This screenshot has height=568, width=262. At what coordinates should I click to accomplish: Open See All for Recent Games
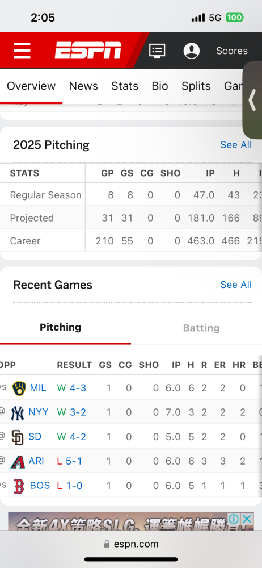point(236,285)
● ● ●
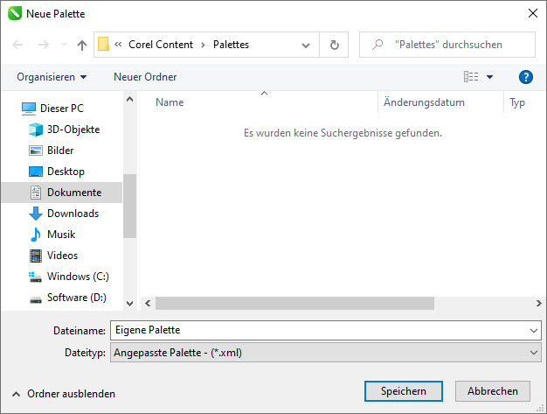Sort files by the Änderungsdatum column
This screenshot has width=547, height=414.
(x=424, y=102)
● ● ●
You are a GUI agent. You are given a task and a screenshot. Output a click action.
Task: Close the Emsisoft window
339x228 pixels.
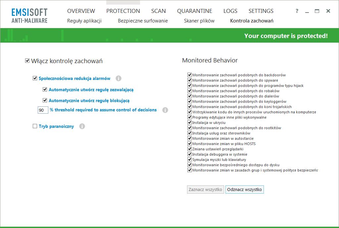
● ● ●
Required work - Copy the records word for word, starting at the line containing "You are a GUI" and ending with the line containing "339x228 pixels.".

Expected answer -
You are a GUI agent. You are given a task and a screenshot. Output a click action.
Task: Close the Emsisoft window
339x228 pixels.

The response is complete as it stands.